I'm fairly new to pandas and I am struggling to get the appropriate mean in a multi-index series. The multi-index series currently looks like this;
idx = pd.MultiIndex.from_tuples([('foo', 111), ('foo', 222),
('bar', 111), ('bar', 222), ('bar', 333),
('baz', 111),
('qux', 111), ('qux', 222)],
names=['ID', 'Account Number'])
df = pd.DataFrame(index=idx, data={'Service 1': 18, 'Service 2': 22, 'Total cost': 40})

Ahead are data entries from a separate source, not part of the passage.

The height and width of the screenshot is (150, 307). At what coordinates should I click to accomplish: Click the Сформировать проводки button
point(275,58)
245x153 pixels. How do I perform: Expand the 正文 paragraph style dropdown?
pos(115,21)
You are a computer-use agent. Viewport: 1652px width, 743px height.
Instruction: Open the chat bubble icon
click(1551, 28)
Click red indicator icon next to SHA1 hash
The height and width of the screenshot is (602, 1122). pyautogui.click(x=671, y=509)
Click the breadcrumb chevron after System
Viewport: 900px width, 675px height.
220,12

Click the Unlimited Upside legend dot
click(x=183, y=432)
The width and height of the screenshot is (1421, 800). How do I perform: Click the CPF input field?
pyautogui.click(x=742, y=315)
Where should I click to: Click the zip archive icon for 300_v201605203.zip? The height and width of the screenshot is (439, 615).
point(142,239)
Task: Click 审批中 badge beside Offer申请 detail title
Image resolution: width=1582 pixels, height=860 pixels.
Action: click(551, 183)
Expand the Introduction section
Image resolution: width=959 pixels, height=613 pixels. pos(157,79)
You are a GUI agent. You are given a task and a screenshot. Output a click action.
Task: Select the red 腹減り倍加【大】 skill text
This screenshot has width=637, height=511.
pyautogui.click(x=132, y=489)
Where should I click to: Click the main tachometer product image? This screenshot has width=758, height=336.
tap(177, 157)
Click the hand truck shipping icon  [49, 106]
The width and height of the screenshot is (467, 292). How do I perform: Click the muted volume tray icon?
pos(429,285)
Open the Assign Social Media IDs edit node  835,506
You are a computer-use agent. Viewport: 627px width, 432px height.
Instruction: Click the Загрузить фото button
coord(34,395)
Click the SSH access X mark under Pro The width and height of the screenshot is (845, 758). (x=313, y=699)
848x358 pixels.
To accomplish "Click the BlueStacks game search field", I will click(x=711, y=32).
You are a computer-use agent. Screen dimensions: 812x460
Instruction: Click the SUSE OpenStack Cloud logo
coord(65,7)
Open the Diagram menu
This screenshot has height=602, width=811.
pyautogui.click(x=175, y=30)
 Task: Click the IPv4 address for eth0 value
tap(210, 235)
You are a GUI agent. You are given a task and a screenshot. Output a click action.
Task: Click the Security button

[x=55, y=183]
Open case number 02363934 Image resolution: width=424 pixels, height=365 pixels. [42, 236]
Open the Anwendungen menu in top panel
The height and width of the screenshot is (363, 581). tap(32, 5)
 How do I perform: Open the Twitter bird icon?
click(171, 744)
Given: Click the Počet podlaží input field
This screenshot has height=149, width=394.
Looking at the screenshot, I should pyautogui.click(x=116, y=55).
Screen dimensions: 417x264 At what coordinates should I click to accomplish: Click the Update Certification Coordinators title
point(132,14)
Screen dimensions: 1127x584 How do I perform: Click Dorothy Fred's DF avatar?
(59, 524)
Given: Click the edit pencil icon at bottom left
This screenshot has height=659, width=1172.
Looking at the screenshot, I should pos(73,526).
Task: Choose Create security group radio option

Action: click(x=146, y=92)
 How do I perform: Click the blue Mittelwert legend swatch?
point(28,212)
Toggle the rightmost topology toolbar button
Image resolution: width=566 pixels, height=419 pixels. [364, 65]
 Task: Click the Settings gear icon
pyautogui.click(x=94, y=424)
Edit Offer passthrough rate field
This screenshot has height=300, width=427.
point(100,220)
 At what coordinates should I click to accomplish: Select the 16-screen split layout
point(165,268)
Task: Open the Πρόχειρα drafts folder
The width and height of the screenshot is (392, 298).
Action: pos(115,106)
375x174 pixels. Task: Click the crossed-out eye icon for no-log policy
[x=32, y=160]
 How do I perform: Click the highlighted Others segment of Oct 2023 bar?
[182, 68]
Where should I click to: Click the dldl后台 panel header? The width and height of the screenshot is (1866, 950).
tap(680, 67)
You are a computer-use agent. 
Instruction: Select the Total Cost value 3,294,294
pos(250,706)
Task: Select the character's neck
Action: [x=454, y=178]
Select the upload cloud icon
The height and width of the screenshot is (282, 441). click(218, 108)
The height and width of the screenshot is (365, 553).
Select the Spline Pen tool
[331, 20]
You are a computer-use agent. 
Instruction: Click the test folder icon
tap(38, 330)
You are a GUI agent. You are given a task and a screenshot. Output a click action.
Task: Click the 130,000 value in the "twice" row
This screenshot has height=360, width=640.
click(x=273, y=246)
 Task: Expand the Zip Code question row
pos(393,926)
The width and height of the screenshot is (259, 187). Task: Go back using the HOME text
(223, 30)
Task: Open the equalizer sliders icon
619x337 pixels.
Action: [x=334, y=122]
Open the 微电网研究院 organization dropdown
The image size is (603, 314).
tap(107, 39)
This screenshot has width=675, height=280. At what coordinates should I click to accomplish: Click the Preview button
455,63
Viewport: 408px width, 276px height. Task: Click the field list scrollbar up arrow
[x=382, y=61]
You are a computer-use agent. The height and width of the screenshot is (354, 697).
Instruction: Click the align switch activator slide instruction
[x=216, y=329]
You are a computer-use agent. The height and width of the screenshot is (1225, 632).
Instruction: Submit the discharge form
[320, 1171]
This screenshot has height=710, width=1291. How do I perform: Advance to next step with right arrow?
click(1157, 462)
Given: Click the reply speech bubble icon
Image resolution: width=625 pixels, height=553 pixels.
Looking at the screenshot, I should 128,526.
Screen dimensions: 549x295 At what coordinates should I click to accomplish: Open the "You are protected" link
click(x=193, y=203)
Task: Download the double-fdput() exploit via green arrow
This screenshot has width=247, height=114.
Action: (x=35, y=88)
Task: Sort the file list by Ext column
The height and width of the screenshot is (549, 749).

df = pd.concat([df], keys=['Cost'], axis=1)
Cost
Service 1 Service 2 Total cost
ID Account Number
foo 111 18 22 40
222 18 22 40
bar 111 18 22 40
222 18 22 40
333 18 22 40
baz 111 18 22 40
qux 111 18 22 40
222 18 22 40
The tables that all the data is being pulled in from applies cost to service 1 & 2 at Account number level but what it really needs to do is apply the cost at ID level and split the cost across account numbers, so what it should look like is;
Cost
Service 1 Service 2 Total cost
ID Account Number
foo 111 9.0 11.000000 20.000000
222 9.0 11.000000 20.000000
bar 111 6.0 7.333333 13.333333
222 6.0 7.333333 13.333333
333 6.0 7.333333 13.333333
baz 111 18.0 22.000000 40.000000
qux 111 9.0 11.000000 20.000000
222 9.0 11.000000 20.000000
I've tried df.groupby(['ID']).transform('mean')
but this gives me the original figures obviously and I'm not sure how to get where I need to.
Feel like I've been round the twist with this, so any help would be appreciated.